Enhanced π-conjugation in hybridized local and charge transfer state by intramolecular hydrogen bonding to construct efficient red emitters for OLEDs and cellular imaging

Red emitting materials are the key to development of organic light-emitting diodes (OLEDs) and bioimaging, but limited by the energy gap law and aggregation-caused quenching (ACQ), impeding their applications. Herein, two red emitters TPA-QxPy and Cz-Ph-QxPy were designed and synthesized with aggregation-induced emission (AIE) characteristics.

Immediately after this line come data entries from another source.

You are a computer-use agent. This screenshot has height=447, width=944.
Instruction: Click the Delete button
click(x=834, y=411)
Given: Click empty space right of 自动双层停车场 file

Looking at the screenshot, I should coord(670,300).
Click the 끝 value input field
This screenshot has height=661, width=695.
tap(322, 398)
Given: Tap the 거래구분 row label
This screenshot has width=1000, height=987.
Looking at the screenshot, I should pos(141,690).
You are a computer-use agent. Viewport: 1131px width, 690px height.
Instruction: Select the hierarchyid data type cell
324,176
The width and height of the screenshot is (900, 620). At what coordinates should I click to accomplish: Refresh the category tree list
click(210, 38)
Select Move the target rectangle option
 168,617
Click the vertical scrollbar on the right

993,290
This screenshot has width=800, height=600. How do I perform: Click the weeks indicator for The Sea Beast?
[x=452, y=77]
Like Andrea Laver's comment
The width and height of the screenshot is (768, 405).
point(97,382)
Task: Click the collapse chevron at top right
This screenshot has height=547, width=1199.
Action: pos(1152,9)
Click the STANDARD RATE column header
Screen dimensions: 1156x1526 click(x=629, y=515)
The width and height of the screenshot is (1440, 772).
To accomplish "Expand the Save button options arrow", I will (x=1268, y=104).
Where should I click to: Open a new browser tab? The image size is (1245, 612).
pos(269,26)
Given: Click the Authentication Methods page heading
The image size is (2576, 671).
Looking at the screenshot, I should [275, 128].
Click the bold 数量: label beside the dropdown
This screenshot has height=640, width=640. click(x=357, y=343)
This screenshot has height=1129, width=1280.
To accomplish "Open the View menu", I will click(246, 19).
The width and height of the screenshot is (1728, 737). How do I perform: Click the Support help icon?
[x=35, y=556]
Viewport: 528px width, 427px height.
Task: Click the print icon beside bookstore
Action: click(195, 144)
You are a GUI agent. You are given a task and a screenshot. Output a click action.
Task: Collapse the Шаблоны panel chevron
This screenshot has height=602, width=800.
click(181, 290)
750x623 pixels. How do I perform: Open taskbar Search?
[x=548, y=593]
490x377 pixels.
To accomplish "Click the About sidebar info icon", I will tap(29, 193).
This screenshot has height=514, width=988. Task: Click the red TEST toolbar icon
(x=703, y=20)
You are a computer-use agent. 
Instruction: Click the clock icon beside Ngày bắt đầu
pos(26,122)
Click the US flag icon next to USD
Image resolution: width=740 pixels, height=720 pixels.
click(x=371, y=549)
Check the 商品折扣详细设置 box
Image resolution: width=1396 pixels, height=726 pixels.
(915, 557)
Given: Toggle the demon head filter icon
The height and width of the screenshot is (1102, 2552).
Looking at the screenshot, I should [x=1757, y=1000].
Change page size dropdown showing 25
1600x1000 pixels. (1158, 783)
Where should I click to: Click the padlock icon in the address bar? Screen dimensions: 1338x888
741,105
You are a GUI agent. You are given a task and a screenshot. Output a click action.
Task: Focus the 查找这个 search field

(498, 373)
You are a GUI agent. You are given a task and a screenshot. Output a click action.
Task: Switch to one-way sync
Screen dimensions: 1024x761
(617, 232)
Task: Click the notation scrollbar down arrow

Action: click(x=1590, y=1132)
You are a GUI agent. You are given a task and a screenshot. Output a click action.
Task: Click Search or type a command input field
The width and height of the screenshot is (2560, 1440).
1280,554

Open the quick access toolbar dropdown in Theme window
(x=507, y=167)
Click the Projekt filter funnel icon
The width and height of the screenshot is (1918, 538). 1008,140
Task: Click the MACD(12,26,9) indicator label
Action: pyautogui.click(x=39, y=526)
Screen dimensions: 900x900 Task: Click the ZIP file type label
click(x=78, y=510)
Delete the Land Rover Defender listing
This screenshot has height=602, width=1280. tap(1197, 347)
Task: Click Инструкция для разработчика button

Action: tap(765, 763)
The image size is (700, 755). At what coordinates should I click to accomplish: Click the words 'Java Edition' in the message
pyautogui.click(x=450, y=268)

TPA-QxPy had a strong charge transfer (CT) state, while due to the different spatial configurations of the donor units, intramolecular hydrogen bonds were formed in the Cz-Ph-QxPy, enabling the locally excited (LE) state to be incorporated into CT emissive state to form hybridized local and charge-transfer (HLCT) state. The results demonstrated that the higher planarity of the Cz-Ph-QxPy enhanced the π-conjugation and hybridization between the CT and LE, showing a red emission at 600 nm and a high fluorescence quantum yield of (ΦPL) 30.8% in film. Cz-Ph-QxPy-based OLED achieved highly efficient red emission with external quantum efficiency (EQE) of 7.56% at 580 nm. Moreover, benefiting from AIE characteristics, the fabricated TQx NPs and CQx NPs with near-infrared (NIR)/red emission showed high photostability and biocompatibility and were successfully used for cellular imaging. This work provides new insights for promoting the luminescence performance of red emitting materials with HLCT state by spatial configuration changes.